Trois systèmes devaient permettre le chauffage des habitations en plus du chauffage de l’eau chaude domestique. La priorité allant aux chauffe-eaux, deux de ces systèmes n’ont rien apporté en chauffage des habitations et le troisième a fourni environ 286 kWh pour toute l’année (environ 22$). Le chauffage des habitations étant surtout nécessaire du début octobre à la fin mars l’utilisation de capteurs plats à cette fin était ridicule car les capteurs ne suffisaient pas au chauffage de l’eau domestique.

Des réservoirs trop grands. Les chauffe-eaux solaires certifiés par la norme CSA F379.1 présentent un ratio moyen de 58 litres par mètre carré de capteur. Dans le cas étudié, le volume de stockage installé chez environ la moitié des clients est égal ou supérieur à 90 litres par m.ca. et l’un d’entre eux atteint 115 litres/m.ca. Cette tendance au surdimensionnement des réservoirs tampons réduit la température de l’eau et l’apport solaire annuel.

Des capteurs solaires peu efficaces en hiver.

Les capteurs plats sont reconnus pour être inefficaces en hiver. Dans cette étude, tous les capteurs installés étaient des capteurs plats et leur efficacité moyenne du début octobre à la fin mars (6 mois) fut d’à peine 29%. Or, le rapport reconnait que les capteurs munis de tubes sous vide peuvent offrir un rendement supérieur à 50% durant cette période.

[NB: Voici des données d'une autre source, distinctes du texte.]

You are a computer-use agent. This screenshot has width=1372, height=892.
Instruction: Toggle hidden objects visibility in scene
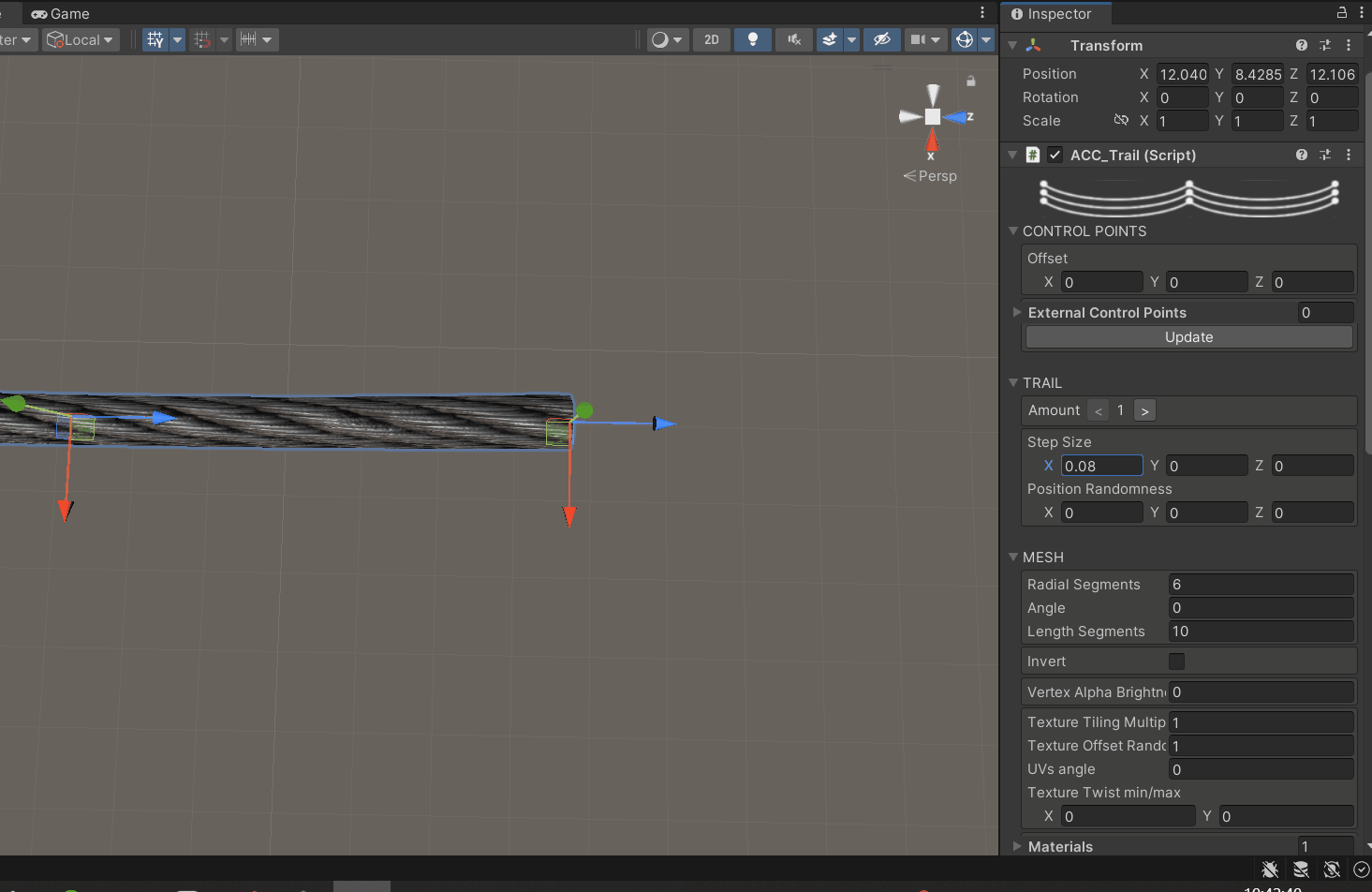881,39
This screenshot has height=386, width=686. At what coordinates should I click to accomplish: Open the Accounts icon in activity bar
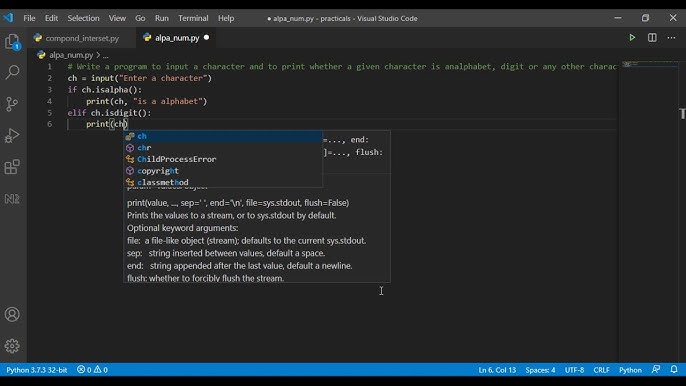point(12,314)
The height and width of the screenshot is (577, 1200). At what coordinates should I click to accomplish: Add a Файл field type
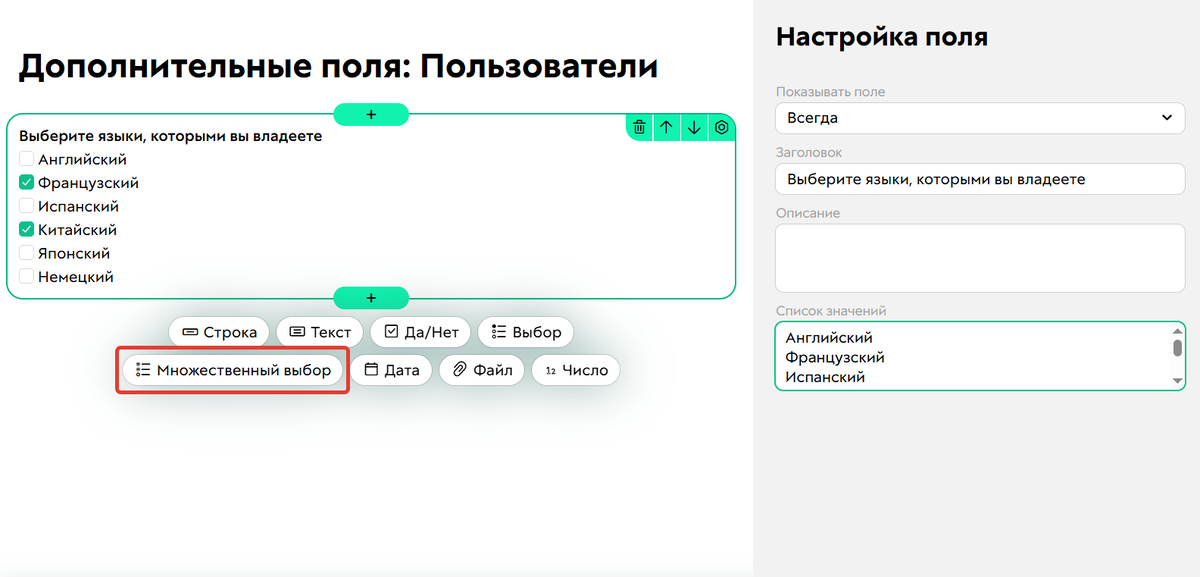pos(482,369)
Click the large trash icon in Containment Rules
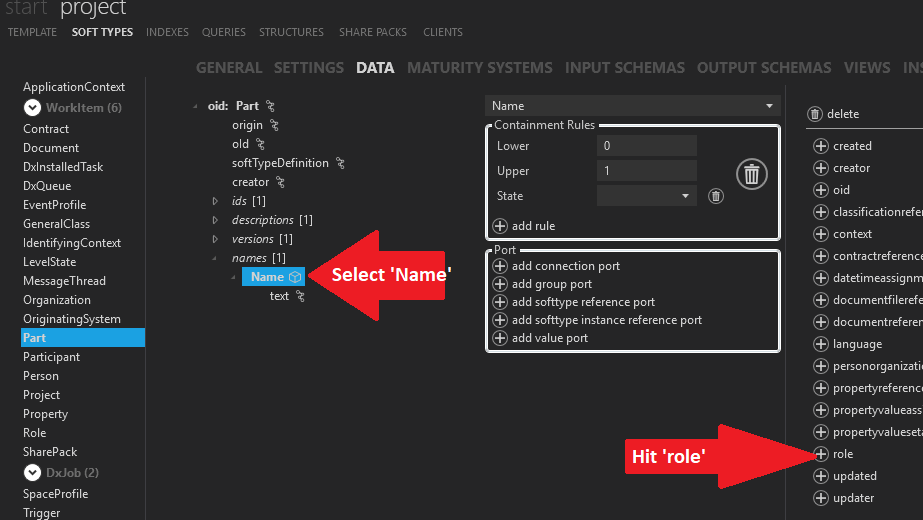 (752, 175)
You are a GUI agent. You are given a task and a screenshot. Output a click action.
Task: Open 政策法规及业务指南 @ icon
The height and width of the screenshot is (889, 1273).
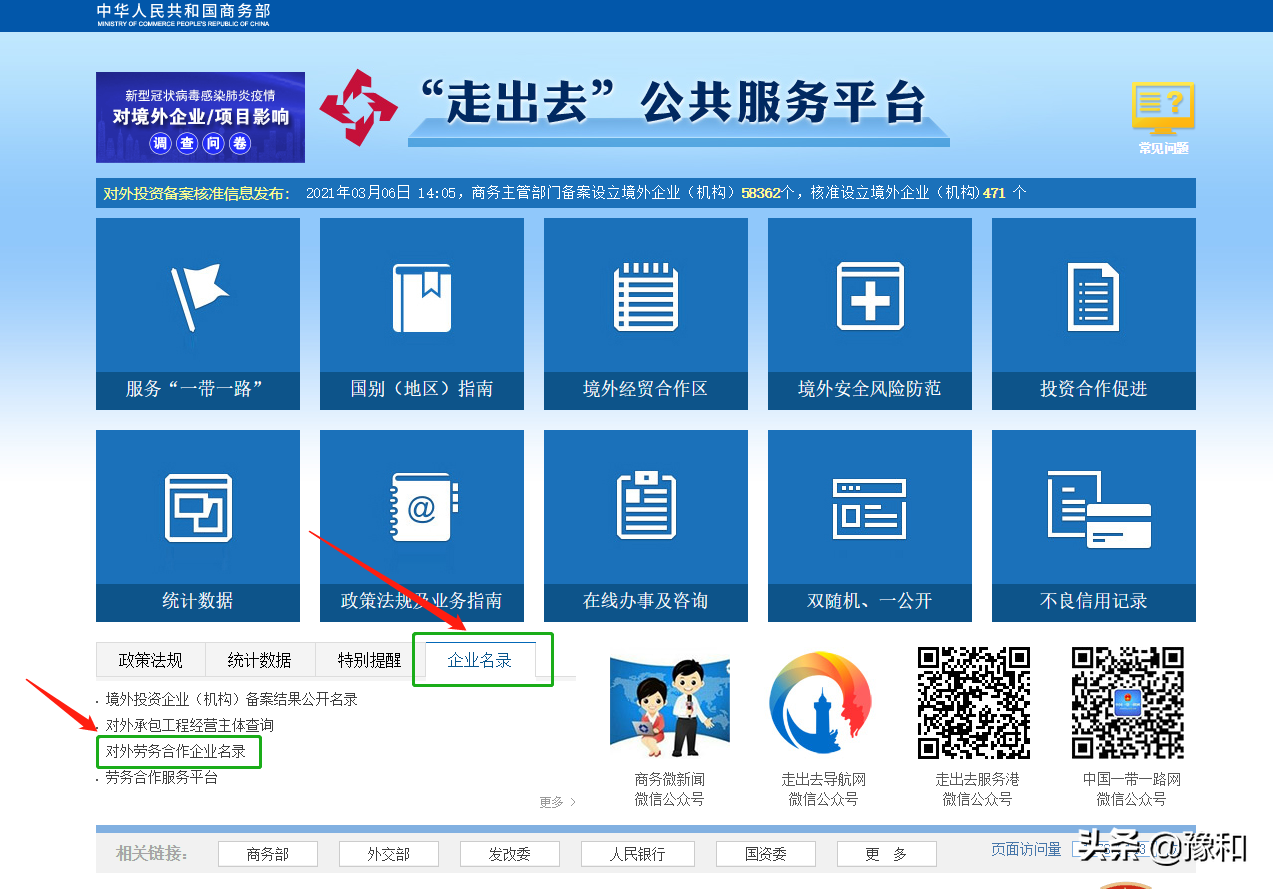pyautogui.click(x=421, y=507)
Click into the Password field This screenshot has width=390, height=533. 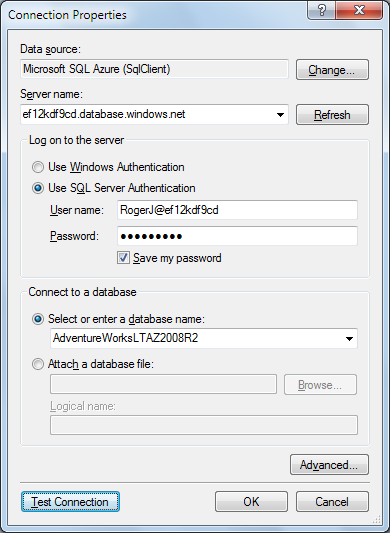[237, 236]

Des clients non représentatifs de la moyenne
Les 23 familles québécoises utilisant ces systèmes solaires étaient très économes en eau chaude. Elles ont consommé 25% moins d’eau chaude que les familles québécoises moyennes.
Le rapport explique que plus la consommation d’eau augmente et plus les chauffe-eaux solaires sont rentables. Les économies réalisées ne sont donc pas représentatives de la moyenne des familles québécoises.

Un hiver peu ensoleillé. Les tests ont été faits sur une seule année (2010-2011) et cette année-là, l’ensoleillement hivernal fut d’environ 10% moindre que la moyenne.

Une « moyenne » trompeuse
Lorsqu’on analyse les économies d’énergies des 23 installations on s’aperçoit qu’elles varient de 378 et 2084 kWh/an. En se basant sur la « moyenne » du groupe de 1215 kWh (ce qui se traduit en économie moyenne annuelle de 94 $) on en conclut à une piètre performance de tous les chauffe-eaux solaires au Québec. Or, compte tenu de la mauvaise conception et de la mauvaise installation de certains systèmes, ceux-ci auraient dû être éliminés de la « moyenne ».

Ces conclusions sont trompeuses sur l’efficacité réelle des systèmes bien conçus, bien installés et munis des bons capteurs. Avec de tels systèmes, on peut s’attendre à des résultats supérieurs pour les chauffe-eaux solaires au Québec.

Chauffe-eau solaire au Québec: un programme subventionné

Cette étude a aussi démontré que « pour faire une vente » ou par incompétence, les entrepreneurs spécialisés dans ce domaine n’hésitent pas à tricher sur les bonnes pratiques au détriment de la performance des systèmes.
Comme l’installation de ces chauffe-eaux était fortement subventionnée certains clients ont peut-être aussi insisté pour avoir une installation malgré les mauvaises dispositions de leur toit.
Voir le rapport complet du LTE au lien suivant: http://www.efficaciteenergetique.gouv.qc.ca/fileadmin/medias/pdf/solaire/Rapport_technique_Chauffe-eau_solaires.pdf

Le problème des chauffe-eaux solaires au Québec est celui de la rentabilité et de la durabilité des systèmes. Durant les grands froids, il fait presque toujours soleil et celui-ci pourrait réduire les problèmes énergétiques reliés aux heures de pointes. Socialement, cette technologie vaut encore le coût d’être encouragée.